[Collected data]
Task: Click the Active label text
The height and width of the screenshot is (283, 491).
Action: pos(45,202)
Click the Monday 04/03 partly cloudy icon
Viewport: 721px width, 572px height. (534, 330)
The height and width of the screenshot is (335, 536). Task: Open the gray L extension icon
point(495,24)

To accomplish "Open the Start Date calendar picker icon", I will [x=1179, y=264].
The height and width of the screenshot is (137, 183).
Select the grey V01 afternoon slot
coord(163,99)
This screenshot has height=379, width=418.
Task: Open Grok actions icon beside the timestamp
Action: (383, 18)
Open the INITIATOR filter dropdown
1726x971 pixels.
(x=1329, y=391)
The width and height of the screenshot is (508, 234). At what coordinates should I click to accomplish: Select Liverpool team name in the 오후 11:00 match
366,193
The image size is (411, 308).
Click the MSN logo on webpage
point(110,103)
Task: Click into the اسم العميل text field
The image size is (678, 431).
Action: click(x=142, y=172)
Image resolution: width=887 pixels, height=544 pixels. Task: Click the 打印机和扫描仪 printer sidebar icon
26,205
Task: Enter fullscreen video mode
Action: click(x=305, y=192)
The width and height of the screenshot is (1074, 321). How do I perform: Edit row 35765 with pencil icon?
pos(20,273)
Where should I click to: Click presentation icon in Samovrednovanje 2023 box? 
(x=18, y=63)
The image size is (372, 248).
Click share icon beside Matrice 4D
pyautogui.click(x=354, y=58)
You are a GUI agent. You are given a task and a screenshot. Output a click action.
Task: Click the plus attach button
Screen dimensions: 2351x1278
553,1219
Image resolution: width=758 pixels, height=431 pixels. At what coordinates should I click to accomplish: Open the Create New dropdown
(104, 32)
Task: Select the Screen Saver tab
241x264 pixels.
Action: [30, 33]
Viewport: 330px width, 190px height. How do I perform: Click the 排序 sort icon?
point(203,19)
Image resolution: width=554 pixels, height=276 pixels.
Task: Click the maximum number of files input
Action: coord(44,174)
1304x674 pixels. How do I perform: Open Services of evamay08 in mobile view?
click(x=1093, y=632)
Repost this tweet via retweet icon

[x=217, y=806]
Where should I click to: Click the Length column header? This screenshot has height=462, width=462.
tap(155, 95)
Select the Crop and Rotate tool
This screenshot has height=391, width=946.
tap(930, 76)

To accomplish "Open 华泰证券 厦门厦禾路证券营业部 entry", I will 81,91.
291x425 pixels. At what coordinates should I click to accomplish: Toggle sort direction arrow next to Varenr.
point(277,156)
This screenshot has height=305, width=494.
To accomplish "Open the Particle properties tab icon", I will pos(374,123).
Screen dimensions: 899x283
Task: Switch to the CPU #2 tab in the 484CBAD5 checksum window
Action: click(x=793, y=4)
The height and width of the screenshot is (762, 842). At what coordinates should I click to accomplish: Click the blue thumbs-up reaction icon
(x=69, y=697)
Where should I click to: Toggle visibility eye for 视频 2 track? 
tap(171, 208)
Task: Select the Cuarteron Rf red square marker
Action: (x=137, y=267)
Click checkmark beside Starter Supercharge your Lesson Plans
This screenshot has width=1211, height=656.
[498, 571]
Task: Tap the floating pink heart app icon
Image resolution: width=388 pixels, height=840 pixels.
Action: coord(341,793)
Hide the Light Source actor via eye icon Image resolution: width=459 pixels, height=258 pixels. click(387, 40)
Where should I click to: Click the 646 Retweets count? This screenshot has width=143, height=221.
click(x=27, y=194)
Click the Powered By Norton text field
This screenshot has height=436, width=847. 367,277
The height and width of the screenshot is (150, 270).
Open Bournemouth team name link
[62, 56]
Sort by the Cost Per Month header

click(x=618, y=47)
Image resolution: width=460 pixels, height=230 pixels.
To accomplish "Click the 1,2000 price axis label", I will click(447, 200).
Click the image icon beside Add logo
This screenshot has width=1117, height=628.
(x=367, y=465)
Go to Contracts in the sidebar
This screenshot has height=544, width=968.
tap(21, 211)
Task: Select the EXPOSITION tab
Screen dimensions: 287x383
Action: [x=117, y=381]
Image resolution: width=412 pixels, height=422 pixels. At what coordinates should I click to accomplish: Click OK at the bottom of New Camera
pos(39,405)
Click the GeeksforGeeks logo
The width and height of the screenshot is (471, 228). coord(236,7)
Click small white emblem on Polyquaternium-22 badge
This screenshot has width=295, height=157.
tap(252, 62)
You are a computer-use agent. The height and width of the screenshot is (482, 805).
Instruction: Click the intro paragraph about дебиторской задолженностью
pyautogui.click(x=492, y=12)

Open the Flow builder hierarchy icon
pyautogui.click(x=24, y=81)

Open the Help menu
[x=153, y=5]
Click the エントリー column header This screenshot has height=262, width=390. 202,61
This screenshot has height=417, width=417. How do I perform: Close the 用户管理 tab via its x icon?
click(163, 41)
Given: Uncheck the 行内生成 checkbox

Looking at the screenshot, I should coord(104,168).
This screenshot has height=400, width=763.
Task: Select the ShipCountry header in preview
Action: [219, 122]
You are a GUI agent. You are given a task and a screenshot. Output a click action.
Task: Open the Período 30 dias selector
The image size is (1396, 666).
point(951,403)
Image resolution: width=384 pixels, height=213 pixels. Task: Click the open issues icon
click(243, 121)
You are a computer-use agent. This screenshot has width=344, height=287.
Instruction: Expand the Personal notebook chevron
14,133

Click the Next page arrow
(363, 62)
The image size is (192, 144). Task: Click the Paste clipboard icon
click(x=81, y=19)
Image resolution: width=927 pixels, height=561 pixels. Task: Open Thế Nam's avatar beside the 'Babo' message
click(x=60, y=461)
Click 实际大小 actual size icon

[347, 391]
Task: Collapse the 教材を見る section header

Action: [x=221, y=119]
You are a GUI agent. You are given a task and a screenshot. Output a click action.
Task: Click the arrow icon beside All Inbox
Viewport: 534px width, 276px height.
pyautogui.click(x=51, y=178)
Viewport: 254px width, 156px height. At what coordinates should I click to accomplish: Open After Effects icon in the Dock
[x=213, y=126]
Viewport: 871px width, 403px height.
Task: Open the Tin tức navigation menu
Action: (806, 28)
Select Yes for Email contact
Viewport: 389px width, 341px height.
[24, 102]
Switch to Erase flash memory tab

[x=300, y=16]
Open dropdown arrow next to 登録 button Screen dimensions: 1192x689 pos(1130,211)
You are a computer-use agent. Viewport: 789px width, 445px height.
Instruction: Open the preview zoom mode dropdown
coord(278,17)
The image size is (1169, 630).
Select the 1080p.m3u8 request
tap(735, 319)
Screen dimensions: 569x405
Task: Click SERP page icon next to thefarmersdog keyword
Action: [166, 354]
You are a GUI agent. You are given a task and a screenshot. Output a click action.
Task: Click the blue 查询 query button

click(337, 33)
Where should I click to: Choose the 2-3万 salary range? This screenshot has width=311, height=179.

**What the exercise asks**
If a line in the records above holds the string "computer", copy it.

**Worked solution**
You are a computer-use agent. The height and width of the screenshot is (482, 805).
You are a computer-use agent. This screenshot has width=344, height=287.
You are a computer-use agent. Viewport: 789px width, 445px height.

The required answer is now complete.